─── Cuplikan halaman
Tabel data jumlah keterlibatan perempuan di parlemen
Provinsi
|
Keterlibatan Perempuan di Parlemen (Persen) | |
2020 | 2021 | |
JAWA TIMUR | 18,33 | 17,50 |
JAWA BARAT | 20,83 | 20,83 |
JAWA TENGAH | 18,80 | 18,33 |
(https://www.bps.go.id/indicator/40/464/1/keterlibatan-perempuan-di-parlemen.html)
Berdasarkan data valid dari tabel diatas dapat dijelaskan bahwa partisipan di wilayah pulau Jawa belum terdapat peningkatan bahkan di wilayah Jawa Timur sendiri keterlibatan perempuan di parlemen semakin menurun, maka dari itu harus diadakannya berbagai upaya. Dalam upaya revitalisasi atau meningkatkan keterwakilan perempuan dalam pemilu legislatif kedepannya bukanlah perkara mudah terlebih lagi terdapat sejumlah problem serta tantangan yang harus dilewati oleh calon legislatif perempuan dalam kontestasi elektoral pemilihan legislatif pada periode-periode berikutnya. Berangkat dari fakta yang berdasarkan pada data, terkait dengan belum terlaksananya secara maksimal representasi perempuan pada pemilihan legislatif. Berkaca pada gigihnya perjuangan Raden Ajeng Kartini untuk meningkatkan pengakuan kualitas diri perempuan Indonesia baik di ranah publik maupun domestik, maka oleh sebab itu penulis memutuskan untuk menawarkan solusi berupa sebuah Program Pendidikan yang terintegral bagi calon legislatif perempuan dari setiap partai politik selama empat minggu untuk mengikuti program kurikulum politik Kartini sebagai upaya untuk meningkatkan daya saing mereka ketika akan memperebutkan kekuasaan legislatif di Indonesia.
──────
▶ **Daftar tugas**:
• A. Menurut tulisan tentang keterlibatan perempuan di parlemen, berapa lama program pendidikan yang ditawarkan penulis untuk calon legislatif perempuan?
• B. Lanjutkan tulisan tentang keterlibatan perempuan di parlemen itu, mulai setelah kalimat terakhirnya.
─── Baris data
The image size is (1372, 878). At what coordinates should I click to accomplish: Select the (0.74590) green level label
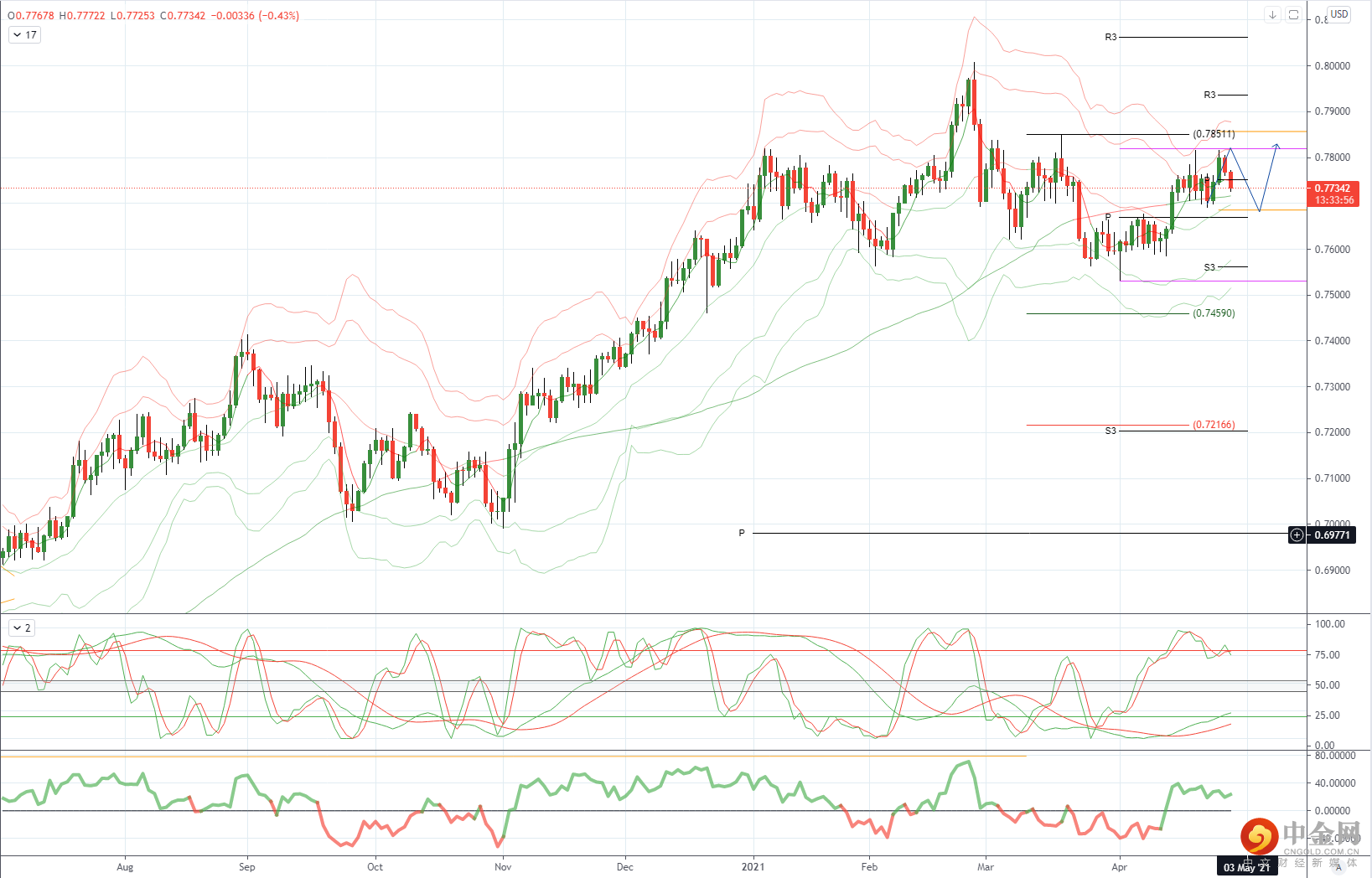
──────
▶ **Jawaban**:
• A. Empat minggu.

• B.
Sehingga diharapkan pula melalui program pendidikan ini dapat meningkatkan representasi perempuan di ranah politik. Kurikulum program politik Kartini ini akan dibentuk berdasarkan pemikiran perilaku pemilih yaitu masyarakat yang dalam menentukan wakilnya dari parlemen diklasifikasikan berdasarkan beberapa pendekatan yakni pendekatan sosiologis, psikologis, dan rasional. Pendekatan sosiologis dapat diklasifikasikan oleh beberapa faktor, pemilih dalam memilih calon legislatifnya yakni dilihat dari segi status sosial ekonomi (pendidikan, jenis pekerjaan, dan pendapatan), agama, etnis, dan wilayah tempat tinggal. Kemudian dari segi psikologis yakni identitas kepartaian seseorang, orientasi isu, dan orientasi kandidat. Sedangkan untuk pemilih rasional, mereka menekankan pada penilaian terhadap isu-isu politik dan kandidat yang diajukan. Dikarenakan karakteristik masyarakat di berbagai daerah berbeda maka pada umumnya berbagai pendekatan ini berkaitan erat dengan lingkup daerah pemilihan. Sehingga menurut penulis, calon legislatif perempuan harus mengetahui pemikiran perilaku pemilih ini sebelum mencalonkan diri untuk memperebutkan kursi di parlemen. Menurut saya terdapat empat materi pembelajaran pokok yang akan dibutuhkan calon legislatif perempuan untuk meningkatkan kualitas mereka sebelum bertanding dalam perebutan kursi pada kekuasaan legislatif, yakni materi pengetahuan akan kepartaian, materi pengetahuan akan keadaan sosial masyarakat daerah pemilihan, materi kemahiran akan problem solving serta materi kemahiran akan personal branding.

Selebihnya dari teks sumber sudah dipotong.